Lesson 1.3 - Tools {#represtools}

knitr::opts_chunk$set(
  echo = TRUE,
  warning = FALSE,
  message = FALSE,
  error = FALSE
  , 
  fig.width = 6,
  fig.height = 4
)

image_dir <- here::here(
  "images"
)

chapter_name <- "represtools"
lesson_number <- "1.3"

Lesson aims

After taking this lesson you will be acquainted with:

Packages

library(tidyverse)
## packages
library(ggExtra)
## add topics below to write them automatically to the course contents table
topics <- c(
  "Open source",
  "software development",
  "Bioconductor",
  "{renv}",
  "R Markdown",
  "R Markdown Driven Development",
  "R package development",
  "Git/Github",
  "Version Control",
  "Docker"
)

tibble(
  Lesson_Number = lesson_number,
  Lesson_Name = chapter_name,
  Topics = topics
  ) %>% 
  write_csv(
    file = "course_contents.csv", 
    append = TRUE)

Resources

Introduction

The tools that enable Open Reproducible Research are plenty. Typically they consist of programming tools that are available open source and that have user community driven development cycle. Basically we can discriminate betwee tools that:

  1. Relate to programming languages or integrative development environments
  2. Relate to data science infrastructure & software
  3. Relate to learning tools and documentation

Below are a couple of examples for each category, of which some will be explained in this course.

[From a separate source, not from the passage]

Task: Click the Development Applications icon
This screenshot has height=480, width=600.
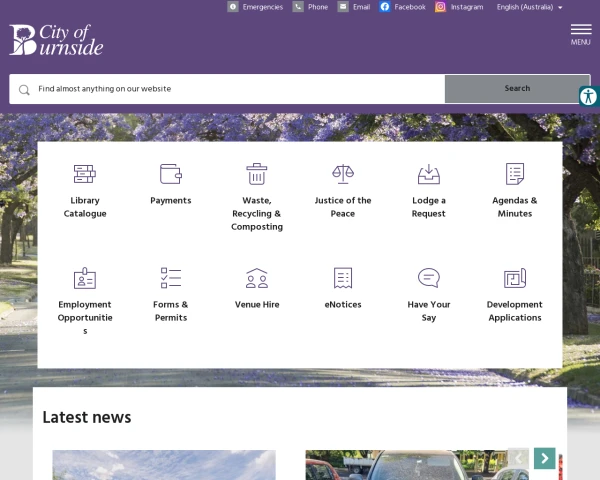Action: pos(515,278)
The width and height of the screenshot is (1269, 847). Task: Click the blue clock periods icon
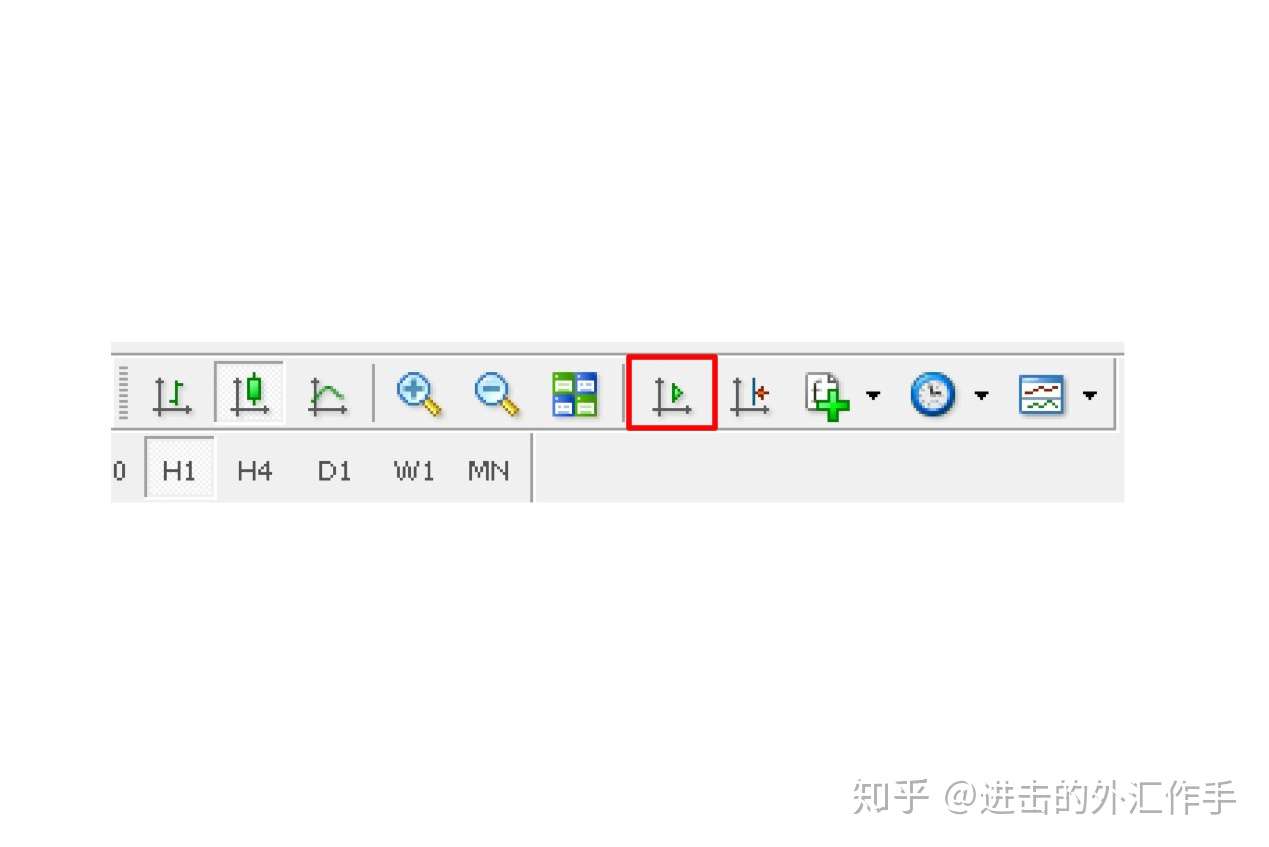932,395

1 - Data Science programming languages

knitr::include_graphics(
  file.path(
    image_dir,
    "data_science_languages",
    "InkedDia1_LI.jpg"
  )
)

Tools to enable Open Science (2/3)

2 - Data Science infrastructure & software

knitr::include_graphics(
  file.path(
    image_dir,
    "data_science_languages",
    "Dia2.jpg"
  )
)

Tools to enable Open Science (3/3)

3 - Data Science learning tools

knitr::include_graphics(
  file.path(
    image_dir,
    "data_science_languages",
    "Dia3.jpg"
  )
)

Introducing workflows

Workflows basically are processes that help you go through your data analysis and programming flow in a reproducible and transparent manner. We already saw that when we apply the Guerrilla Analytics principle: "Do everything in code". This already in itself makes an analysis transparent, but is not yet a workflow. Workflows are definitions on how you (and your collaborators should work on code, analysis, tracking issues, resolving bugs, generating output, defining names for files). Basically everything you (as a bioinformatician or data scientist/analyst do) on a day-to-day basis. A typical workflow has the following characteristics:

Environments

The year is 2023: Imagine you are programming a transcriptome analysis for one of the PhD students at the lab where you work as a programmer/bioinformatician. You are using version 5.4.6 of R and version 5.0 of Bioconductor. The experiment you are anlyzing is the first transcriptome experiment of many to come... The year is 2026: You have been analyzing about a 100 transcriptome samples by now and your code lives in a github repository. You are running the analyses on the groups analysis server for computational reasons. There is a major update for R version 6.0.0 and the R kernel has been significantly overhauled. This revisons of base R has caused the reverse-dependency for EdgeR and DESeq2 to break for this R version. This means that running your existing code does not work for this new version of R. The IT department, in charge of maintenance has already updated the server to R version 6.0.0. How do you solve this? How would you be able to still run your code. From the processes and tools used in software development, there are a number of solutions to the problem.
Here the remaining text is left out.